▶ Work to be completed: The only thing to send back is the number of lines below that hold the string "will".

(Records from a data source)
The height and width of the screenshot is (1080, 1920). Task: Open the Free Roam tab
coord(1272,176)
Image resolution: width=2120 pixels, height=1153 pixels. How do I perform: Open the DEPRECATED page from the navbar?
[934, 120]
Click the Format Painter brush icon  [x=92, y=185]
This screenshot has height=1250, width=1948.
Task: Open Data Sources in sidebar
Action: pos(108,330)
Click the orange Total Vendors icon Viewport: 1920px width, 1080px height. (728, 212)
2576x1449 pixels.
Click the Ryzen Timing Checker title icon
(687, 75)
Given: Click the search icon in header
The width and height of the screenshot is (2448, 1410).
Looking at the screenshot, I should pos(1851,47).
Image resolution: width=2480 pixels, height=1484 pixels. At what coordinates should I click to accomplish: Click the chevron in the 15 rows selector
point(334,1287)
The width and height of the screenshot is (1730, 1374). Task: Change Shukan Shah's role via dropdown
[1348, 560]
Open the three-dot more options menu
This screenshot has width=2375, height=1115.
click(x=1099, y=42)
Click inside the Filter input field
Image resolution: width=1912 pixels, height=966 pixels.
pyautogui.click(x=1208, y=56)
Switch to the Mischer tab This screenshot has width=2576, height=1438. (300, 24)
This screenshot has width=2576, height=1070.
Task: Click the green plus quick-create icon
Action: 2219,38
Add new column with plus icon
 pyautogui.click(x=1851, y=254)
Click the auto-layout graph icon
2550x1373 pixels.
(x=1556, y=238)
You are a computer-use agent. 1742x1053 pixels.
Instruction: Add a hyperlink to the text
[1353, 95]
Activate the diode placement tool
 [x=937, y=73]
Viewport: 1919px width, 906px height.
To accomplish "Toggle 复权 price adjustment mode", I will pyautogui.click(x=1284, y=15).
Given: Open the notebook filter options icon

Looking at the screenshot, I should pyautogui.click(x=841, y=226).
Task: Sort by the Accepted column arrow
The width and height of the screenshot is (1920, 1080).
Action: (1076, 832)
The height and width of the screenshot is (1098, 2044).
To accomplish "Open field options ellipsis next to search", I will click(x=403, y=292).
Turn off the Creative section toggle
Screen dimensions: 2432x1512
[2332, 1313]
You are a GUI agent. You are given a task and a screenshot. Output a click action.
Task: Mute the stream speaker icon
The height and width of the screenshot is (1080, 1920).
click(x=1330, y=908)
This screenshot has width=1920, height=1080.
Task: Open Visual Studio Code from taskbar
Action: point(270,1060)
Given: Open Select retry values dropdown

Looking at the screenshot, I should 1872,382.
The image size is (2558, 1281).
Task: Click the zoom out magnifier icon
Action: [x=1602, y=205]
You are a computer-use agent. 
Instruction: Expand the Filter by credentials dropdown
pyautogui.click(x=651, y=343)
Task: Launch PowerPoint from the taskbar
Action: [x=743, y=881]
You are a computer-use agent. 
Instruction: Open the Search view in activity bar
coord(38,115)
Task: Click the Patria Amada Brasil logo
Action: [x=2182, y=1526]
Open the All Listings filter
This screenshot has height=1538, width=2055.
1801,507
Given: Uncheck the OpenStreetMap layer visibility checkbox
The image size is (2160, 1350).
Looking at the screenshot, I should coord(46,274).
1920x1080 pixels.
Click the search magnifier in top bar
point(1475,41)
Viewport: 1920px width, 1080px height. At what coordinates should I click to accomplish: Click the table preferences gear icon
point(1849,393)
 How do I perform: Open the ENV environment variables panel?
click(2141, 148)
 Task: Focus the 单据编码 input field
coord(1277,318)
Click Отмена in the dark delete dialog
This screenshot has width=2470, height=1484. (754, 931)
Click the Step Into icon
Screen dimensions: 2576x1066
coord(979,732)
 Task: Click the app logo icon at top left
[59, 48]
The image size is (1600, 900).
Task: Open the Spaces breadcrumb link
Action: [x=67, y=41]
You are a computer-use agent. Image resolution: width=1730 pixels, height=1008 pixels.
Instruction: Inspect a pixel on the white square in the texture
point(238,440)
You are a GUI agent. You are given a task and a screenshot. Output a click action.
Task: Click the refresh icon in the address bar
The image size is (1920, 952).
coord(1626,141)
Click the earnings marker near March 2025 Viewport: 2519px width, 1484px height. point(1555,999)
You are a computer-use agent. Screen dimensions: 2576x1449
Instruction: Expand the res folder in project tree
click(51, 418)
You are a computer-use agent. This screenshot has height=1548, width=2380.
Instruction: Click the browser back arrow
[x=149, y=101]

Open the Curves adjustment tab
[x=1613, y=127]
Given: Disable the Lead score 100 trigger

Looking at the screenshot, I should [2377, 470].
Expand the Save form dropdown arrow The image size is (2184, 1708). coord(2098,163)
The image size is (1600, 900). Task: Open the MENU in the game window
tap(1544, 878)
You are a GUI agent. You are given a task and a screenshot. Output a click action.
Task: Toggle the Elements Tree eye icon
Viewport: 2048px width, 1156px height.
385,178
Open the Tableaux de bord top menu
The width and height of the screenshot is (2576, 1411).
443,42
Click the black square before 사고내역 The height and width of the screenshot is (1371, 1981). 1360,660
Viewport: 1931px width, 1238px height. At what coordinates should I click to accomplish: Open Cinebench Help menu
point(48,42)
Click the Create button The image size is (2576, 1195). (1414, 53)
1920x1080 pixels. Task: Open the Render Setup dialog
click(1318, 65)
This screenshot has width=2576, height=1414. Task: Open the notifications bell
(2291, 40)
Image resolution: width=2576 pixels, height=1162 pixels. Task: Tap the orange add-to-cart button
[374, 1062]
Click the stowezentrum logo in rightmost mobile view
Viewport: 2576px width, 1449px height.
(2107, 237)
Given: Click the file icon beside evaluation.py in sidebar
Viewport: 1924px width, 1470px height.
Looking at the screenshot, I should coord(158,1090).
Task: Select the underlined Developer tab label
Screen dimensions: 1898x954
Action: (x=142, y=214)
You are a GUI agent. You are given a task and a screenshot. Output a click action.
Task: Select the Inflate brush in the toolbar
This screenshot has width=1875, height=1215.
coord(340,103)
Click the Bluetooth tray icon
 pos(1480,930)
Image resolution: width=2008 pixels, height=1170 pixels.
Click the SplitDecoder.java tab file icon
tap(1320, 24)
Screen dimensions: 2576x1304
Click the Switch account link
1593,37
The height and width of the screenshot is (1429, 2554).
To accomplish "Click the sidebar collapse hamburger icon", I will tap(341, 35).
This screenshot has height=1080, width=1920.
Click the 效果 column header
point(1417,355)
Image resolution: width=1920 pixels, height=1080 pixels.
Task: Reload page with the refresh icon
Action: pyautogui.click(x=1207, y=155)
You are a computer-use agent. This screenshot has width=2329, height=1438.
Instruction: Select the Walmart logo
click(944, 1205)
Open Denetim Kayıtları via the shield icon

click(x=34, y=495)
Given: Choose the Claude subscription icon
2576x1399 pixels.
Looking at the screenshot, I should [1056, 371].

▶ Solution: 3